# Black Shoals or Stone Mountain ?



## HAWGHUNNA (Sep 6, 2010)

Which of these 2 lakes do you guys think, has the best appeal on a Jonboat Club's Schedule? 

Please take into consideration .....

(1) timely launching/parking for (let's say) 30 tow vehicles and trailers.

(2) gas powered outboards (10 hp max) verses electric power only.

(3) parking/event fees.

(4) lake size and layout, how big does each lake fish with the larger turnouts.

I'm sure that many of you would like to consider with dates would be scheduled for 2 these events, before making a decision. Well, take into consideration ..... that the dates would be rotated annually.


----------



## Randall (Sep 6, 2010)

For 30 boats Black Shoals  fishes much bigger than Stone Mountain and has more parking. I prefer to fish Black Shoals also. Stone Mountain is the more popular lake and always has more boats on the water besides what is in the tournament like rowing teams, rental boats, kayaks, and others just fishing.


----------



## HAWGHUNNA (Sep 6, 2010)

Thanks for the insight Randall. You make a great point about the pleasure boaters and such.


----------



## A Crappie Fisherman (Sep 6, 2010)

HAWGHUNNA said:


> Thanks for the insight Randall. You make a great point about the pleasure boaters and such.

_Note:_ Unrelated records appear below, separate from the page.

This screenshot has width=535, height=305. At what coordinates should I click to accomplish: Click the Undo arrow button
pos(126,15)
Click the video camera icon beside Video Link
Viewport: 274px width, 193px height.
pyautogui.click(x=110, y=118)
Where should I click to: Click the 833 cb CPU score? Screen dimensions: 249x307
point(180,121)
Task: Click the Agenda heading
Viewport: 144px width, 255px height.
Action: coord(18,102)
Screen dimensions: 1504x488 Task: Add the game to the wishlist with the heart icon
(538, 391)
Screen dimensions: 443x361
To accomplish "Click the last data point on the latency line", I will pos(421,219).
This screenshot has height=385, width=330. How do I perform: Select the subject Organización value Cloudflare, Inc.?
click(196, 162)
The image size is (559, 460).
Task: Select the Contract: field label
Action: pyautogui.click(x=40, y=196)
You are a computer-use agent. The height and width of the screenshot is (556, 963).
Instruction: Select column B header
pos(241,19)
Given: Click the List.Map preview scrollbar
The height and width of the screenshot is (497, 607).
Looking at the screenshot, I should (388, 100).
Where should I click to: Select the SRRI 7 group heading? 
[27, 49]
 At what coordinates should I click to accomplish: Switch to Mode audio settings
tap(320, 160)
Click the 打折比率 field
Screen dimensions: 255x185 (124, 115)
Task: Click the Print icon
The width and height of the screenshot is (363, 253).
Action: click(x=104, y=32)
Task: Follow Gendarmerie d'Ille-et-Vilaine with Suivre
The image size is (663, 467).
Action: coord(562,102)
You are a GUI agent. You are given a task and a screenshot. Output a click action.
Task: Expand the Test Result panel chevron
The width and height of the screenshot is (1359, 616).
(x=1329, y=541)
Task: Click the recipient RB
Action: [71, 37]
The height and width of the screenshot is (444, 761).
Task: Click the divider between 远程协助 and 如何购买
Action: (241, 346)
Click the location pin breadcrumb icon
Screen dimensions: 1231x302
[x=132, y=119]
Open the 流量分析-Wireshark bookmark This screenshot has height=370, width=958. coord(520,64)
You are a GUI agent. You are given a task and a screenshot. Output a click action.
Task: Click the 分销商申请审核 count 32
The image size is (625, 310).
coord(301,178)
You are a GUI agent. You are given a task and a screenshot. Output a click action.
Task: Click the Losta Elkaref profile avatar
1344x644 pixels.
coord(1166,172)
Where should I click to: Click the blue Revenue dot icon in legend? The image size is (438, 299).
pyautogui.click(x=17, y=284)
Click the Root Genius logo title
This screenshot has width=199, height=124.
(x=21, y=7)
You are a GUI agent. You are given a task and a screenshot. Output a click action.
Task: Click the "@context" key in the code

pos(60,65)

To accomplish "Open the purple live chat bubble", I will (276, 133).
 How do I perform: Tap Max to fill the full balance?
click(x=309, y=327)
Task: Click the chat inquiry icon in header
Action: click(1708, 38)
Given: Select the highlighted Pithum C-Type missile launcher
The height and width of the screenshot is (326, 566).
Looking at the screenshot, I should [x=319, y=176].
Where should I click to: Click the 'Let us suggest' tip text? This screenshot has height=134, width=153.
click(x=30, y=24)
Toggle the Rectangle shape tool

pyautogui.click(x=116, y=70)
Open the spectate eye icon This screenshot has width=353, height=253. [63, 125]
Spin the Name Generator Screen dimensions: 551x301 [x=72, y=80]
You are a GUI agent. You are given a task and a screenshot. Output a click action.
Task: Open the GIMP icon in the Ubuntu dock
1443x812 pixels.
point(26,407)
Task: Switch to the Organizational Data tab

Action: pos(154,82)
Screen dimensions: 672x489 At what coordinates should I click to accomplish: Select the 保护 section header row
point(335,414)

Black Shoals is the best cold water lake around!


----------



## HAWGHUNNA (Sep 6, 2010)

A Crappie Fisherman said:


> Black Shoals is the best cold water lake around!



Thanks ACF.


----------



## Steve78 (Sep 6, 2010)

There are no fish in Black Shoals!!


----------



## DAWG1419 (Sep 6, 2010)

Terry I think Blackshoals is great for a tourney


----------



## Reminex (Sep 6, 2010)

I would much rather fish black shoals, I think Black Shoals is the better lake for what your doing, but one thing to consider is what a pain it is to get everyone launched.  30 boats is a nightmare when it comes to putting in and pulling out.  Also the dock and bank fisherman at that lake make it nearly impossible to weigh in at the ramp. there are just to many people.  So everyone would have to pull out of the lake and youll have to get all the fish back to the lake from the parking lot!  And if you wait for all the anglers to pull out and get to the parking lot before you weigh, it could take 45 minutes!


----------



## Steve78 (Sep 6, 2010)

Reminex said:


> I would much rather fish black shoals, I think Black Shoals is the better lake for what your doing, but one thing to consider is what a pain it is to get everyone launched.  30 boats is a nightmare when it comes to putting in and pulling out.  Also the dock and bank fisherman at that lake make it nearly impossible to weigh in at the ramp. there are just to many people.  So everyone would have to pull out of the lake and youll have to get all the fish back to the lake from the parking lot!  And if you wait for all the anglers to pull out and get to the parking lot before you weigh, it could take 45 minutes!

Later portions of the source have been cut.